THE EXERCISE |
Write out the post on value for money again, everything from "I just looked" down to "in a pickle.", switching "accommodation" to "meals".

## Begin DOCUMENT SECTION

Value for money

 

The issue of money has been bugging me for a while now. Since becoming a freelance ‘lone gun for hire’ I have to chase payments and also make choices based on pay. This has led me to ponder more on what students pay and if they really are getting their money’s worth. Particularly when we teachers are often the middleman so to speak. Students pay schools and they pay us. We may feel we are worth our pay but we forget that students may be paying double that to our employers.

I just looked at some London schools and they are charging about £190 a week for 6 mths for a basic course or £290 for an intensive one. Another says 11,500Euros and 12800Euros for 6 months for the same course.

Now these probably consist of 3/4 hours a day so the £190 course works out as about £12 an hour. Now, I feel that my classes are worth that, maybe more depending on what the course is but the 11,500Euros one at 3 hours a day is about 32 Euros or £27. That is a very high price. Maybe it includes a book and even accommodation, if so then I could live with that but if it isn’t then I would be in a pickle.

I worked in places like these for years and did my best to provide quality but as my salary wasn’t amazing I wasn’t prepared to kill myself over it. Students did complain about the price/quality issue though but this was a lot to do with commissions from sales offices and all the others cuts for admin, school bills, advertising etc. The teacher gets the leftovers. But hang on!! Aren’t we the most important??? They are selling classes with teachers, that’s it. so, why aren’t some places developing the quality of those classes and teachers? Better teaching means better classes, student progress and image and reputation. Bottom-up. But maybe we are still in a top-down situations of sales, admin then finally the class.

Another place I work charges 7000Euros a year but the students get a lot of class, English being one of them. Some days they have 6,7 and even 10 hours. My pay for those classes isn’t brilliant but I get all the materials given so I have very little prep to do. To be honest, my lessons aren’t amazing but definitely more interesting than what they’d be if I just followed the PPT. As a freelancer I have limited time so have to use it wisely. I would love to put for effort into those classes but 1)financially my time is better spent working elsewhere 2)from what I’ve seen the other teachers just read the PPT aloud 3)the students don’t generally appreciate really thought off lessons 4)I would not be praised or even noticed if I put in more effort 4)based on the other heavy classes students actually just want an easy light class.

Some friends who teach at unis in the UK said that their fees are going up by huge amounts to £6000 and £9000 a year but, surprisingly, their pre-uni courses are packed full. Maybe kids getting in before the fees kick in, I’m not sure. Now, I don’t think I’ve studied anywhere that was worth that money. Definitely not somewhere that does lectures and then 1 hour seminars with only 3/4 courses a term concluding in timed exams or submitted essays. Add a VLE and some online bits and it is better but still NOT worth that money. However, I was guaranteed an amazing job after then it may help change my mind but I doubt that is the reality.

## End DOCUMENT SECTION
## Begin INFORMATION GIVEN

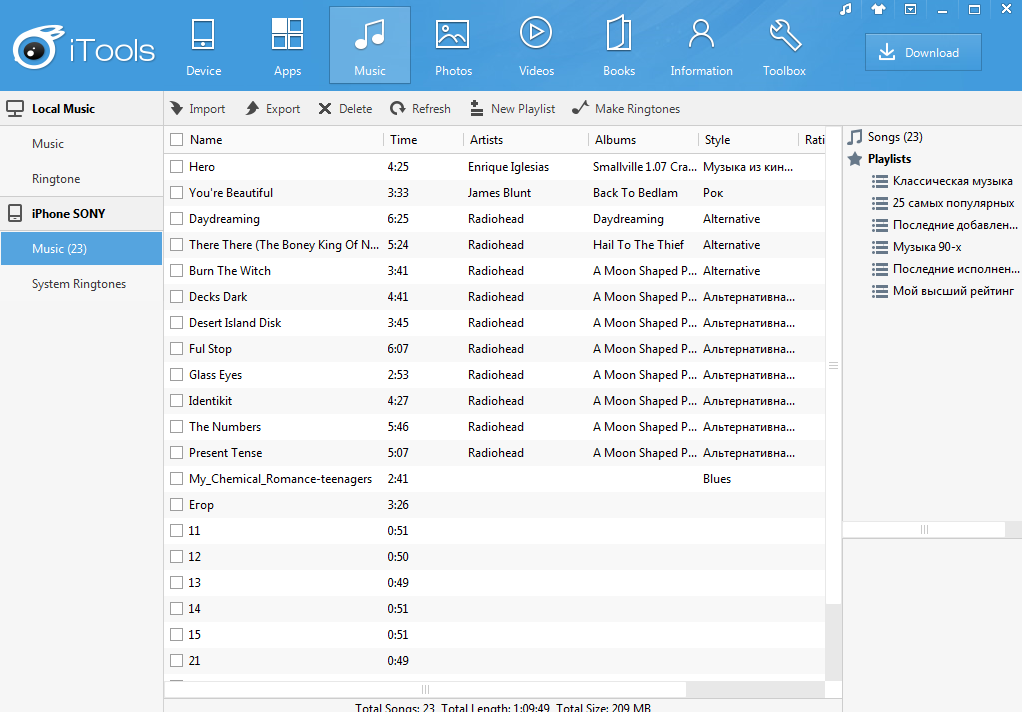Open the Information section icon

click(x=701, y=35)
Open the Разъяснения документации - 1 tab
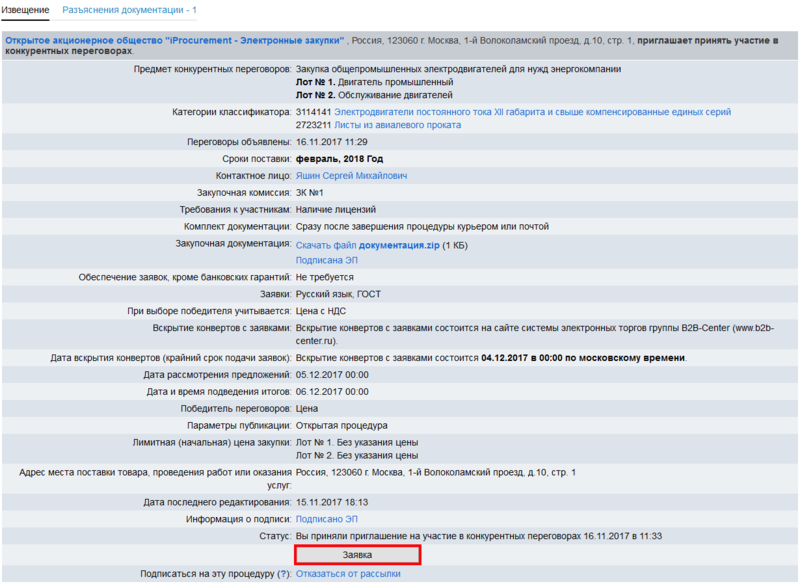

## End INFORMATION GIVEN
## Begin INFORMATION GIVEN

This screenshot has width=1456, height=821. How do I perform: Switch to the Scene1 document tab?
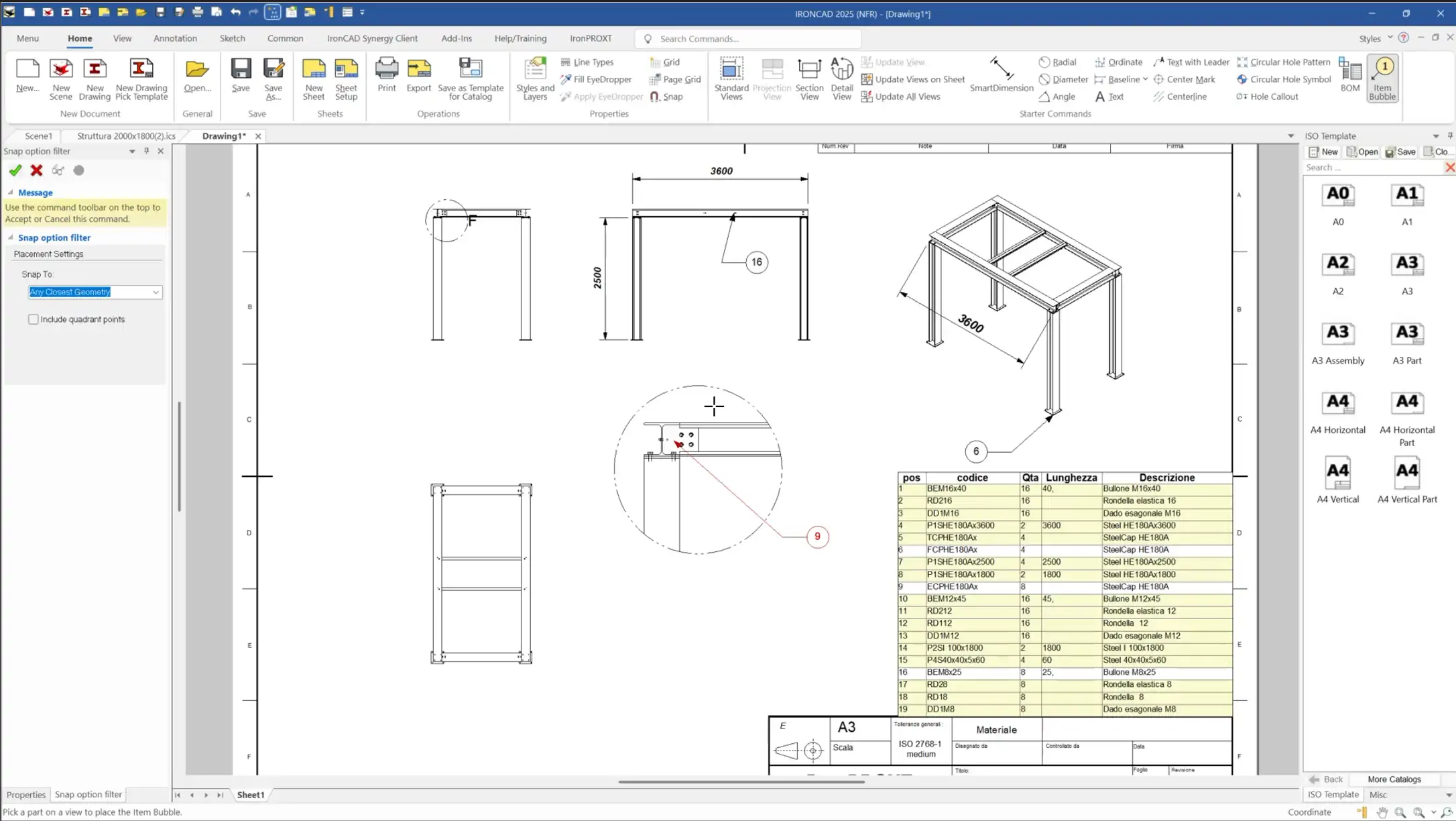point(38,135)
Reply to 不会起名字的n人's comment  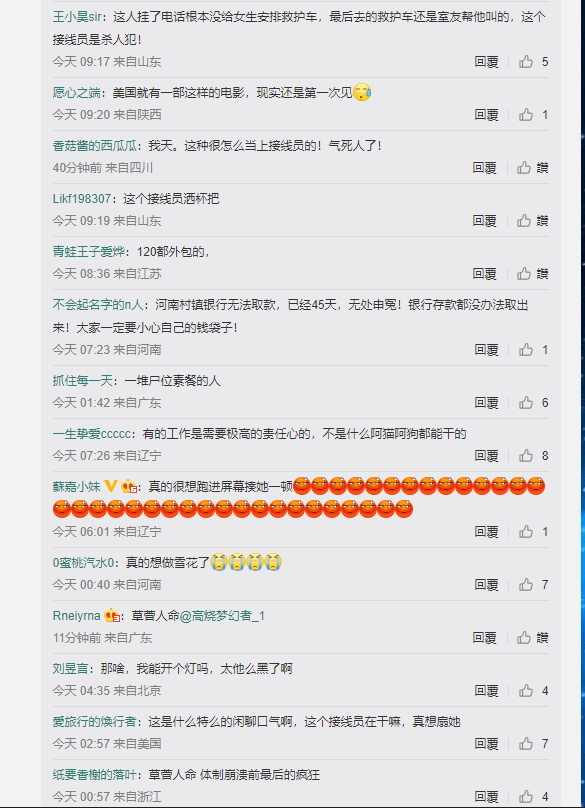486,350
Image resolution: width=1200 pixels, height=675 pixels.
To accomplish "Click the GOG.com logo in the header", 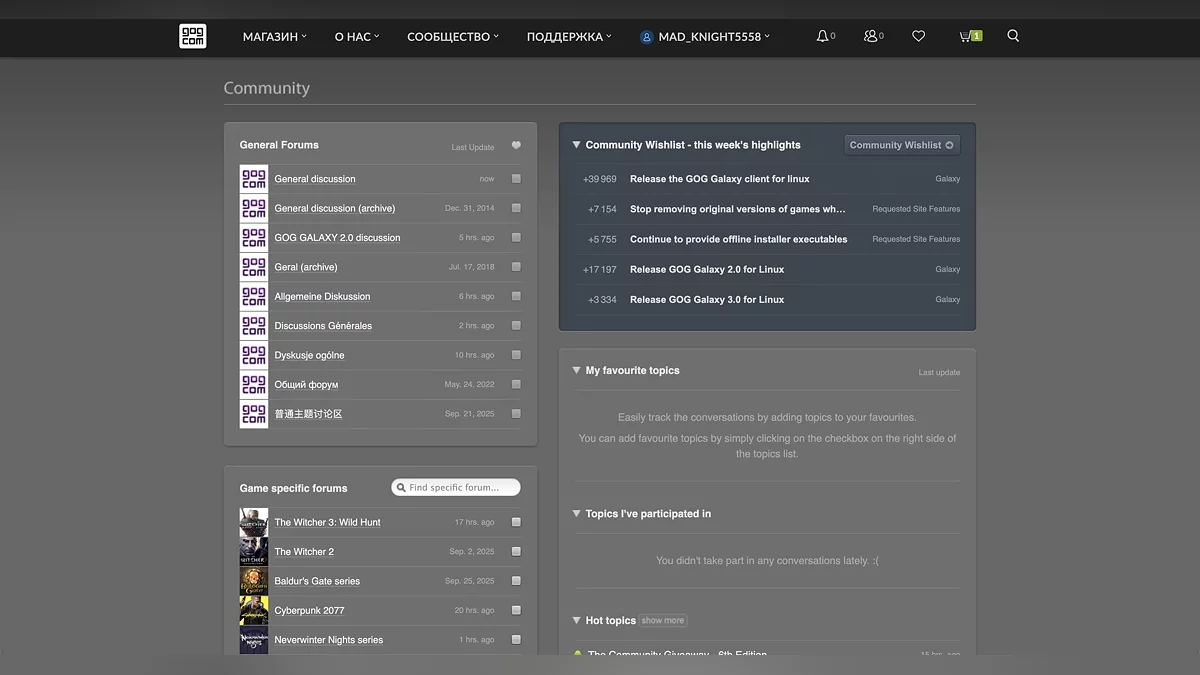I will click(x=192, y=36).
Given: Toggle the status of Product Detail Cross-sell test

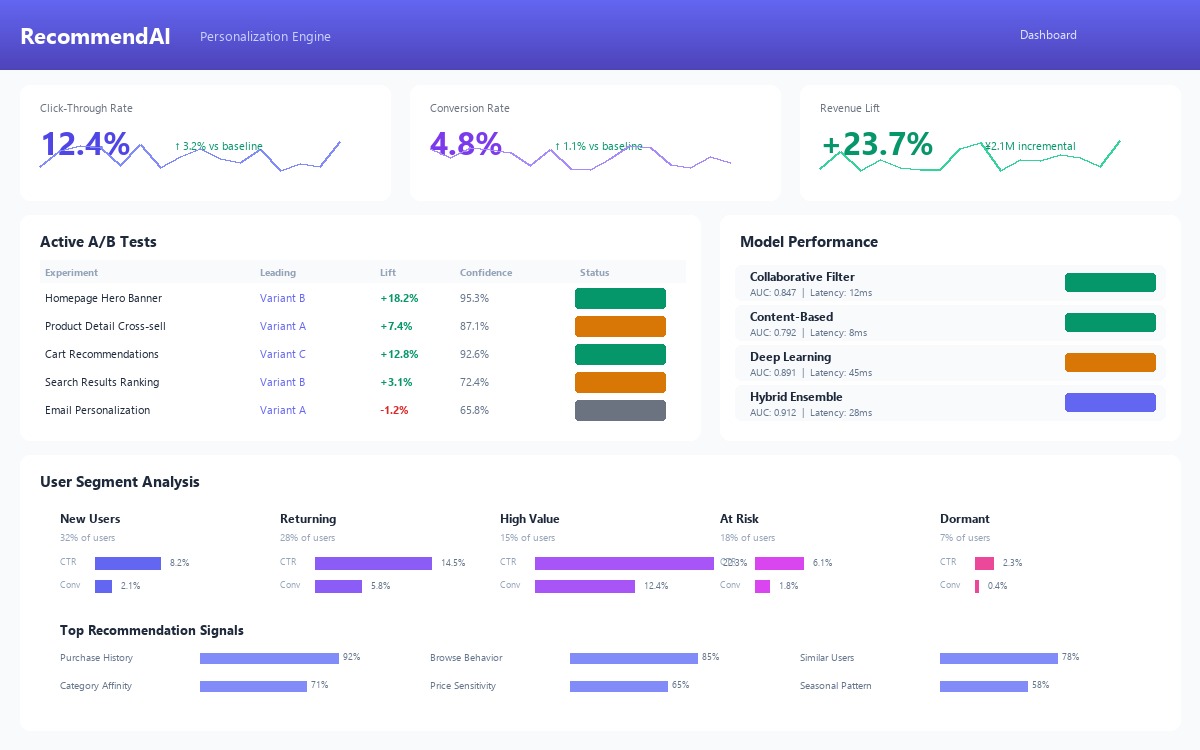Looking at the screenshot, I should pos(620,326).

## End INFORMATION GIVEN
## Begin INFORMATION GIVEN

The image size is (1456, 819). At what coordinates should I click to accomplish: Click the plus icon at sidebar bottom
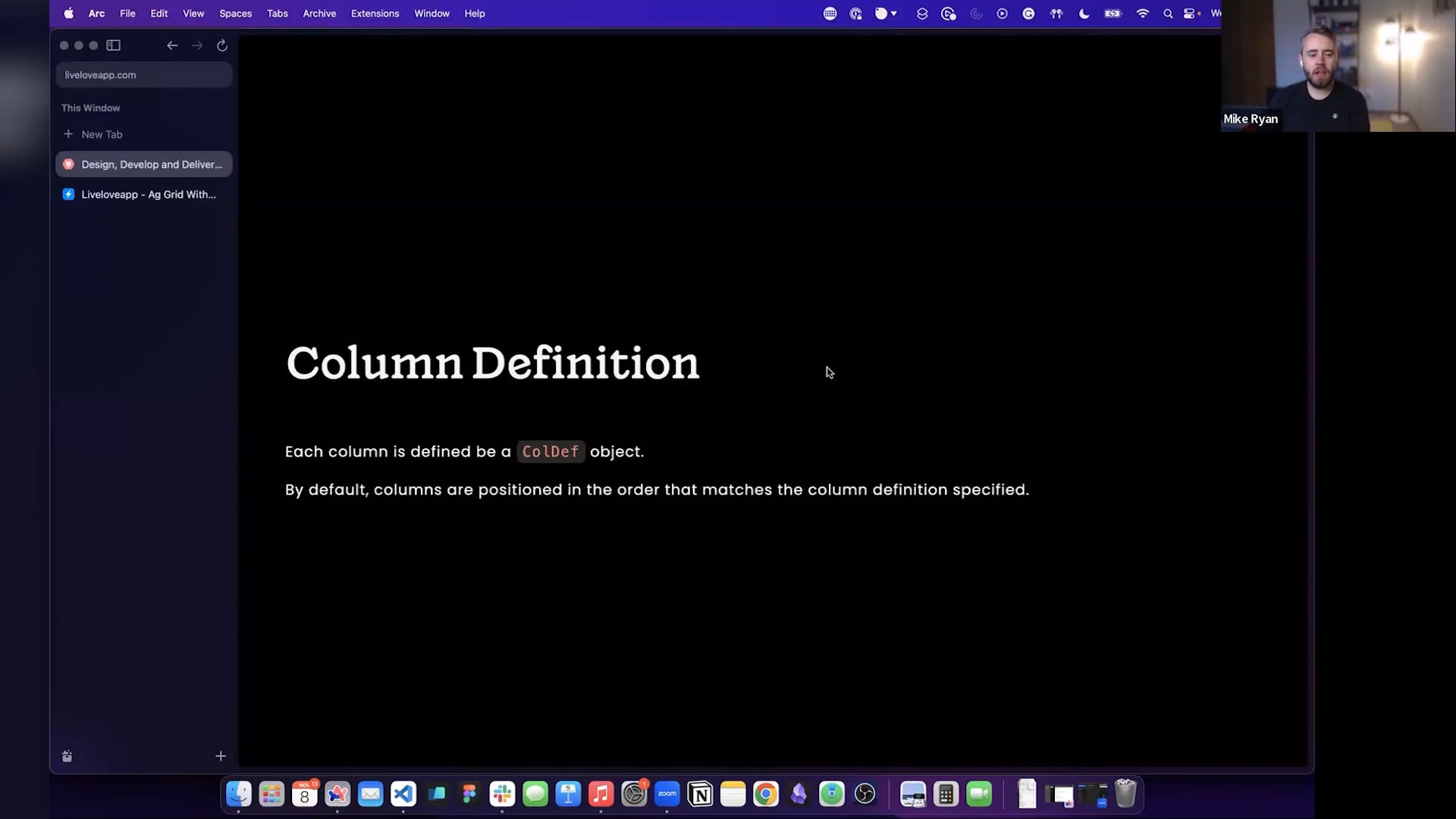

## End INFORMATION GIVEN

RESPONSE FOR THIS EXERCISE |
I just looked at some London schools and they are charging about £190 a week for 6 mths for a basic course or £290 for an intensive one. Another says 11,500Euros and 12800Euros for 6 months for the same course.

Now these probably consist of 3/4 hours a day so the £190 course works out as about £12 an hour. Now, I feel that my classes are worth that, maybe more depending on what the course is but the 11,500Euros one at 3 hours a day is about 32 Euros or £27. That is a very high price. Maybe it includes a book and even meals, if so then I could live with that but if it isn’t then I would be in a pickle.